When the official charged with making the report to the Councillor of State and prefect of police read that marginal note, explaining the object of the petition, and couched, as requested, in the plainest terms, he said:—

“This is a serious matter! my report cannot be ready under eight days.”

Jules, to whom Jacquet was obliged to speak of this delay, comprehended the words that Ferragus had said in his hearing, “I’ll burn Paris!” Nothing seemed to him now more natural than to annihilate that receptacle of monstrous things.

“But,” he said to Jacquet, “you must go to the minister of the Interior, and get your minister to speak to him.”

Jacquet went to the minister of the Interior, and asked an audience; it was granted, but the time appointed was two weeks later. Jacquet was a persistent man. He travelled from bureau to bureau, and finally reached the private secretary of the minister of the Interior, to whom he had made the private secretary of his own minister say a word. These high protectors aiding, he obtained for the morrow a second interview, in which, being armed with a line from the autocrat of Foreign affairs to the pacha of the Interior, Jacquet hoped to carry the matter by assault. He was ready with reasons, and answers to peremptory questions,—in short, he was armed at all points; but he failed.

“This matter does not concern me,” said the minister; “it belongs to the prefect of police. Besides, there is no law giving a husband any legal right to the body of his wife, nor to fathers those of their children.
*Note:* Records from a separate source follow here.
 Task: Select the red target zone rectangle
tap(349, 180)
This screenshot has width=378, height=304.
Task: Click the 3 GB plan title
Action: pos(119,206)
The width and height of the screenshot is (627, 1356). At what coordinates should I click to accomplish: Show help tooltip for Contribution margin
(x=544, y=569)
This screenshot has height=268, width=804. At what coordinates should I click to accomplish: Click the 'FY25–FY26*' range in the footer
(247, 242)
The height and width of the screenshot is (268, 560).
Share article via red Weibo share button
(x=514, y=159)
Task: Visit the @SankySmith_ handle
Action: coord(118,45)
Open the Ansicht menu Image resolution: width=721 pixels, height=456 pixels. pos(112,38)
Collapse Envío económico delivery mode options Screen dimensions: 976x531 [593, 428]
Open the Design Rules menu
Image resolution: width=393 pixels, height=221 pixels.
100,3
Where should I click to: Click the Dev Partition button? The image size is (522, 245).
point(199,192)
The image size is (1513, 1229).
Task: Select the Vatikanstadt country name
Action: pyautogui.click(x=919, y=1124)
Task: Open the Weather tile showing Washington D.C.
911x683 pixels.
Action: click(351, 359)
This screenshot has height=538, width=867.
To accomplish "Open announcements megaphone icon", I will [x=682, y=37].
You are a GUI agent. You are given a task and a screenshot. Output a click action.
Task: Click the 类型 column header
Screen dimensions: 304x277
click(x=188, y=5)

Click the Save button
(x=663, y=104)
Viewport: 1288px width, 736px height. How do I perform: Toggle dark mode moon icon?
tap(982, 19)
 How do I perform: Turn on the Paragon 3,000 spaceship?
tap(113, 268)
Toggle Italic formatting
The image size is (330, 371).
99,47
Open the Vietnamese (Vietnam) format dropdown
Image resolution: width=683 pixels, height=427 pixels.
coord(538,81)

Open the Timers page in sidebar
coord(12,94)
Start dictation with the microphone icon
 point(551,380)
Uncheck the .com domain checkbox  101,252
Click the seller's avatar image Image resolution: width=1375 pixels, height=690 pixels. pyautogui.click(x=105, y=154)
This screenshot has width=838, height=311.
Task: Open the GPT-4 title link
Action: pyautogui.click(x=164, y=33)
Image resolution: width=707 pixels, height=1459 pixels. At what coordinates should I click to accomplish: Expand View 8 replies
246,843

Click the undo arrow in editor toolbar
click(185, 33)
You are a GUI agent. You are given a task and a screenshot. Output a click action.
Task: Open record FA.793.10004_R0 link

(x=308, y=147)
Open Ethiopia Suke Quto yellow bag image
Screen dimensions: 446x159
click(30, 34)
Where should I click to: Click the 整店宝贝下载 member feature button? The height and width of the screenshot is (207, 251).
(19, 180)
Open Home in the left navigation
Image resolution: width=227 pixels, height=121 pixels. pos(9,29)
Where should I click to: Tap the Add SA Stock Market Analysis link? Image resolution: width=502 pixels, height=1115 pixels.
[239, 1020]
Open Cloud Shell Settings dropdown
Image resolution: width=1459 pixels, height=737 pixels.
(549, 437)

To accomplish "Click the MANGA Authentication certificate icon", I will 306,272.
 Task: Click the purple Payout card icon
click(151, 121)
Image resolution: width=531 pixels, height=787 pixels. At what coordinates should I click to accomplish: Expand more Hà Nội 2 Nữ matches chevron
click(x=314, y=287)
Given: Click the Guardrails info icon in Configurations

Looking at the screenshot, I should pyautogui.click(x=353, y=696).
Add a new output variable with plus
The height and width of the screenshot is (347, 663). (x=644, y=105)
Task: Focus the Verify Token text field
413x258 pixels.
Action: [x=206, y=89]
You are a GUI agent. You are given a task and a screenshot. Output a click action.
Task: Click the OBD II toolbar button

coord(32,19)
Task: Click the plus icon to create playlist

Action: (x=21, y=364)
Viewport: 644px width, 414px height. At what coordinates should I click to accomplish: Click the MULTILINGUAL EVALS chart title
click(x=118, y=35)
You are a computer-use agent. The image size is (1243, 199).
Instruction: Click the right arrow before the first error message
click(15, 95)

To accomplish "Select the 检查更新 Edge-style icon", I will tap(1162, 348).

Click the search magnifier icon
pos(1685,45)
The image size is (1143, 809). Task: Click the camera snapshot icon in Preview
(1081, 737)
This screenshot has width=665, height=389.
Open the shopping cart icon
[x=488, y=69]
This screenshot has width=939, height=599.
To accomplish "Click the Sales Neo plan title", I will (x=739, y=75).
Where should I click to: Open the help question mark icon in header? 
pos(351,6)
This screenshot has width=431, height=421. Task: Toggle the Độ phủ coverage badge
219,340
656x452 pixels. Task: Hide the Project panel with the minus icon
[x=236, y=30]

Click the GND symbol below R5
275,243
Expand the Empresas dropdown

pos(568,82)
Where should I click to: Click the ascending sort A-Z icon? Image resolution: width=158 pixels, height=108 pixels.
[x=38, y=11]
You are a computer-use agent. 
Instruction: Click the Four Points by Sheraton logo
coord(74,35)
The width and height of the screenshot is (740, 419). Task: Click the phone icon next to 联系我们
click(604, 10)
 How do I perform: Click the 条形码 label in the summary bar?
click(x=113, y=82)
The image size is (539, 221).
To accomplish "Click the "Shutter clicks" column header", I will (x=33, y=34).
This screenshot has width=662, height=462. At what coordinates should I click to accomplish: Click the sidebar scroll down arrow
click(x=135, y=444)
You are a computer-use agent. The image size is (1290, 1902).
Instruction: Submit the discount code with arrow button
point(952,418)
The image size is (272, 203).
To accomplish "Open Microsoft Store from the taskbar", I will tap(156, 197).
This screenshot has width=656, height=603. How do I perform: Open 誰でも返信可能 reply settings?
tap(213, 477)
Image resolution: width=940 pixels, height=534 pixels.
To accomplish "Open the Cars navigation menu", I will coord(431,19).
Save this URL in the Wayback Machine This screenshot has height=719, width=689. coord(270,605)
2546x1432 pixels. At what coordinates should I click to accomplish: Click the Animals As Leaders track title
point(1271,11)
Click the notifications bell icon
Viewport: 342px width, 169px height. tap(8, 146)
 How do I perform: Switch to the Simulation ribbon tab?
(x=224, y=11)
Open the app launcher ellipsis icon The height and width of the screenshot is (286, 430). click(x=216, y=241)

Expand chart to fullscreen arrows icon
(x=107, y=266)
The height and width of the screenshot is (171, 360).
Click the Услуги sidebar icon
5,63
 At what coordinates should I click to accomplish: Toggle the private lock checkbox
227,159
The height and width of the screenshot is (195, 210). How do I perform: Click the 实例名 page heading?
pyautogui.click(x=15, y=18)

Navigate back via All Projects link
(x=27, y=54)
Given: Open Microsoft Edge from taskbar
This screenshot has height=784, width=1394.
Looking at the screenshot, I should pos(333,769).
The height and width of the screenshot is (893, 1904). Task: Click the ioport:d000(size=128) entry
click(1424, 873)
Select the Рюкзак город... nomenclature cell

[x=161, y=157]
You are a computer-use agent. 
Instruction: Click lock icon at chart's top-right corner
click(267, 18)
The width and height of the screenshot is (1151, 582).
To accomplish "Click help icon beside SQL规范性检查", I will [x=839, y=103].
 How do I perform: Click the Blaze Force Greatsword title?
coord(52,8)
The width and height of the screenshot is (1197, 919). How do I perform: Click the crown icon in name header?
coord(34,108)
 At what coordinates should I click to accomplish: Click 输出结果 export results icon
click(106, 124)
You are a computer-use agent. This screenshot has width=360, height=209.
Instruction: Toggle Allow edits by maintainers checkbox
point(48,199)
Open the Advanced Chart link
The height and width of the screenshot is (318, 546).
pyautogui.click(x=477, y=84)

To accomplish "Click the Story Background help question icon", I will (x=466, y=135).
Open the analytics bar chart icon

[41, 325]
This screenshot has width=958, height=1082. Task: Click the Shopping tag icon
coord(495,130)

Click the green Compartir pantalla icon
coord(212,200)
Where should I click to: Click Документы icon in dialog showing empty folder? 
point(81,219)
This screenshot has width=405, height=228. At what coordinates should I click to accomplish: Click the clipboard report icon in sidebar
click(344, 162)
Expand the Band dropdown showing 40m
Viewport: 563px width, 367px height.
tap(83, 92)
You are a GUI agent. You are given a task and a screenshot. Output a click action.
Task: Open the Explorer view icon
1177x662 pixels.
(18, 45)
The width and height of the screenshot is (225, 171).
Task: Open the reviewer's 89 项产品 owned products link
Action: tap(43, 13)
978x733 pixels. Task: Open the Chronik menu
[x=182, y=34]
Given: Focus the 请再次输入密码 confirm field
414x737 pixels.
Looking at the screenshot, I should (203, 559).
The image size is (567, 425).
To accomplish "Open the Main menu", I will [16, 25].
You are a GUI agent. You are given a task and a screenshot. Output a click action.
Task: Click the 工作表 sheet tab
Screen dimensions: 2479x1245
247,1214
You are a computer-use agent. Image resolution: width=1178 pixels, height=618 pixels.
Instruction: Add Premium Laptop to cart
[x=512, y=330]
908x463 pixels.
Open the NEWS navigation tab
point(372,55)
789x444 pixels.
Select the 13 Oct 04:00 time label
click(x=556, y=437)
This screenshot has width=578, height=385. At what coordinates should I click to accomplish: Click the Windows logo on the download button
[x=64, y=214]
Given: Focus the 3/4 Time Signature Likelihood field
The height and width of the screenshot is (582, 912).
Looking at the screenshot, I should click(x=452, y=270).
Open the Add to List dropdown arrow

The matter is serious. There are questions of public utility involved which will have to be examined. The interests of the city of Paris might suffer. Therefore if the matter depended on me, which it does not, I could not decide hic et nunc; I should require a report.”

A report is to the present system of administration what limbo or hades is to Christianity. Jacquet knew very well the mania for “reports”; he had not waited until this occasion to groan at that bureaucratic absurdity. He knew that since the invasion into public business of the Report (an administrative revolution consummated in 1804) there was never known a single minister who would take upon himself to have an opinion or to decide the slightest matter, unless that opinion or matter had been winnowed, sifted, and plucked to bits by the paper-spoilers, quill-drivers, and splendid intellects of his particular bureau. Jacquet—he was one of those who are worthy of Plutarch as biographer—saw that he had made a mistake in his management of the affair, and had, in fact, rendered it impossible by trying to proceed legally. The thing he should have done was to have taken Madame Jules to one of Desmaret’s estates in the country; and there, under the good-natured authority of some village mayor to have gratified the sorrowful longing of his friend. Law, constitutional and administrative, begets nothing; it is a barren monster for peoples, for kings, and for private interests. But the peoples decipher no principles but those that are writ in blood, and the evils of legality will always be pacific; it flattens a nation down, that is all. Jacquet, a man of modern liberty, returned home reflecting on the benefits of arbitrary power.

When he went with his report to Jules, he found it necessary to deceive him, for the unhappy man was in a high fever, unable to leave his bed. The minister of the Interior mentioned, at a ministerial dinner that same evening, the singular fancy of a Parisian in wishing to burn his wife after the manner of the Romans. The clubs of Paris took up the subject, and talked for a while of the burials of antiquity. Ancient things were just then becoming a fashion, and some persons declared that it would be a fine thing to re-establish, for distinguished persons, the funeral pyre. This opinion had its defenders and its detractors. Some said that there were too many such personages, and the price of wood would be enormously increased by such a custom; moreover, it would be absurd to see our ancestors in their urns in the procession at Longchamps. And if the urns were valuable, they were likely some day to be sold at auction, full of respectable ashes, or seized by creditors,—a race of men who respected nothing. The other side made answer that our ancestors were much safer in urns than at Pere-Lachaise, for before very long the city of Paris would be compelled to order a Saint-Bartholomew against its dead, who were invading the neighboring country, and threatening to invade the territory of Brie. It was, in short, one of those futile but witty discussions which sometimes cause deep and painful wounds. Happily for Jules, he knew nothing of the conversations, the witty speeches, and arguments which his sorrow had furnished to the tongues of Paris.

The prefect of police was indignant that Monsieur Jacquet had appealed to a minister to avoid the wise delays of the commissioners of the public highways; for the exhumation of Madame Jules was a question belonging to that department. The police bureau was doing its best to reply promptly to the petition; one appeal was quite sufficient to set the office in motion, and once in motion matters would go far. But as for the administration, that might take the case before the Council of state,—a machine very difficult indeed to move.

After the second day Jacquet was obliged to tell his friend that he must renounce his desire, because, in a city where the number of tears shed on black draperies is tariffed, where the laws recognize seven classes of funerals, where the scrap of ground to hold the dead is sold at its weight in silver, where grief is worked for what it is worth, where the prayers of the Church are costly, and the vestry claim payment for extra voices in the Dies irae,—all attempt to get out of the rut prescribed by the authorities for sorrow is useless and impossible.